Par un mémoire en défense, enregistré le 12 juillet 2022, le centre hospitalier d’Uzès conclut au rejet de la requête et à la mise à la charge de Mme B de la somme de 1 500 euros en application des dispositions de l’article L. 761-1 du code de justice administrative.
Il fait valoir que les moyens soulevés par Mme B ne sont pas fondés.
Vu les autres pièces du dossier.
Vu :
— la loi n° 83-634 du 13 juillet 1983 ;
— la loi n° 86-33 du 9 janvier 1986 ;
— le décret n° 86-442 du 14 mars 1986 ;
— l’arrêté du 4 août 2004 relatif aux commissions de réforme des agents de la fonction publique territoriale et de la fonction publique hospitalière ;
— le code de justice administrative.
Les parties ont été régulièrement averties du jour de l’audience.
Ont été entendus au cours de l’audience publique :
— le rapport de Mme A,
— les conclusions de Mme Achour, rapporteure publique,
— et les observations de Me Lorion, représentant Mme B.
Considérant ce qui suit :
1. Mme B, aide-soignante au centre hospitalier d’Uzès, a été victime le 23 novembre 2008 d’un accident reconnu imputable au service.
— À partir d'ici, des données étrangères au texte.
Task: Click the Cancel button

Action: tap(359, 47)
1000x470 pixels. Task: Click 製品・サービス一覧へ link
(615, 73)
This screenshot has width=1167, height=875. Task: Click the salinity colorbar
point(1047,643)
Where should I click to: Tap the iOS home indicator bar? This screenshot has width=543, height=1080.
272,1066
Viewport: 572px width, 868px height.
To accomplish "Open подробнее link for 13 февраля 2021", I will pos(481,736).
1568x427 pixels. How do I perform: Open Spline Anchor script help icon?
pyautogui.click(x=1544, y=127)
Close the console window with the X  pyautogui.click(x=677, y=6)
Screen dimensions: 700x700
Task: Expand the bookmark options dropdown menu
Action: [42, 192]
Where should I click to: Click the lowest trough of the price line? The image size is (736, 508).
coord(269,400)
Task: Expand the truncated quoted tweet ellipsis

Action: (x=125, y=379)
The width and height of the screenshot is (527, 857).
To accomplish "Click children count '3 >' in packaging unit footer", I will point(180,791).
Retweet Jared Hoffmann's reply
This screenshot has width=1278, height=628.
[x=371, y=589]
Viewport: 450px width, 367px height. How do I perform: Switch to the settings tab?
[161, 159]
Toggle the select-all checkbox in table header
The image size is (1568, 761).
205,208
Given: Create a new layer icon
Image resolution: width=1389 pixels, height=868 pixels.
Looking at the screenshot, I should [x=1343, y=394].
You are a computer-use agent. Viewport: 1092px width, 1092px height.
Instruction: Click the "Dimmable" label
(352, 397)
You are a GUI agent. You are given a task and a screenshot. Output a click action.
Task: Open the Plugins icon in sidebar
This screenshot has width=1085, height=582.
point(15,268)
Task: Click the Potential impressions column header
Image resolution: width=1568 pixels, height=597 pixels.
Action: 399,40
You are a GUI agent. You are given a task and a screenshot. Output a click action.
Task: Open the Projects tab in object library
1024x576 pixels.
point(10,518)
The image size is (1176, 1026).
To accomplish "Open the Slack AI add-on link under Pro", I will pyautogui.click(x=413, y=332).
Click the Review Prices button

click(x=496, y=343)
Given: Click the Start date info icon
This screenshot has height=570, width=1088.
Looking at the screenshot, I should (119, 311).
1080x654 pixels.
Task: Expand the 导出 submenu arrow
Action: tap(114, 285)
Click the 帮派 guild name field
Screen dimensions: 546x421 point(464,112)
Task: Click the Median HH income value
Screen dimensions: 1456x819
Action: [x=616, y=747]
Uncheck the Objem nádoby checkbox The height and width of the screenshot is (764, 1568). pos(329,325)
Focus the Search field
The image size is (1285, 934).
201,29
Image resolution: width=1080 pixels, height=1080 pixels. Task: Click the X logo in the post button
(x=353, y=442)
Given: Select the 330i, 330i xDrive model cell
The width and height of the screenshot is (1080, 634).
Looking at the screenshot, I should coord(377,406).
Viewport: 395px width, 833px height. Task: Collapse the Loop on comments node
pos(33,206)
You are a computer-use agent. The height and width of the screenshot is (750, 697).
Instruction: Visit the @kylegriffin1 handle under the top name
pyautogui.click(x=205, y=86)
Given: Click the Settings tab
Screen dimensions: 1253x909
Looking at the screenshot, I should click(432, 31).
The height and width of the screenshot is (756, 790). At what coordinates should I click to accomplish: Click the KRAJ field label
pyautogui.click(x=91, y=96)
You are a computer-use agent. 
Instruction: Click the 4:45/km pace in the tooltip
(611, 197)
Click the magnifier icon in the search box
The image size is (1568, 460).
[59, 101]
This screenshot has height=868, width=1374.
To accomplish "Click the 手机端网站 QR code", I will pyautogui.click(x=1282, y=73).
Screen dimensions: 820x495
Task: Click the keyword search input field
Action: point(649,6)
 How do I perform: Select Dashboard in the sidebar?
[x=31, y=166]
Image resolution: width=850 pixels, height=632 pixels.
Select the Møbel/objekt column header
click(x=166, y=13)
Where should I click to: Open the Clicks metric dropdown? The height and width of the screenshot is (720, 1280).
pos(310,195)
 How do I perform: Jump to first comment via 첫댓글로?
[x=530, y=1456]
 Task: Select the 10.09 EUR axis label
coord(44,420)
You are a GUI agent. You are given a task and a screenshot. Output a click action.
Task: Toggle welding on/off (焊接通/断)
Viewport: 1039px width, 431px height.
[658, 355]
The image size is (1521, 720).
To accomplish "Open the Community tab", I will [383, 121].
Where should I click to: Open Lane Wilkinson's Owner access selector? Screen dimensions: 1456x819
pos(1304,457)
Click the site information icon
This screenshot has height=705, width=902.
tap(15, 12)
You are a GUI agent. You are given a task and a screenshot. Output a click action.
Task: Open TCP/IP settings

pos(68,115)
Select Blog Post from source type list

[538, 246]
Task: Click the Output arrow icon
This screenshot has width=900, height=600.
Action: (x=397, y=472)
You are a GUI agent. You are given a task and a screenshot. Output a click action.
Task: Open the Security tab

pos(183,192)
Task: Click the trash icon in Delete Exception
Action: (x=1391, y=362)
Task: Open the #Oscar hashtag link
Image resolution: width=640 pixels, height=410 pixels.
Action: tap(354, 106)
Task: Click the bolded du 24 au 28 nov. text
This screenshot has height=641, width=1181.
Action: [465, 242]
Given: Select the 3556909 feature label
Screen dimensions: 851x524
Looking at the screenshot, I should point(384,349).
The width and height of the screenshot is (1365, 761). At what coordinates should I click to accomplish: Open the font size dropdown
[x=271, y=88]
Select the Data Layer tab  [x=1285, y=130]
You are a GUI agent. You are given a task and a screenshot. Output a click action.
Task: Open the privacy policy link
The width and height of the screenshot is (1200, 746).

Par une décision du 25 septembre 2020, prise après avis défavorable de la commission de réforme du 22 septembre 2020, le directeur du centre hospitalier d’Uzès a refusé de regarder l’arrêt de travail de Mme B à compter du 11 décembre 2019 comme résultant d’une rechute de l’accident de service du 23 novembre 2008 et l’a placée en congé de maladie ordinaire pour la période du 11 décembre 2019 au 18 décembre 2019. Mme B demande au tribunal d’annuler la décision du 25 septembre 2020 du directeur du centre hospitalier d’Uzès.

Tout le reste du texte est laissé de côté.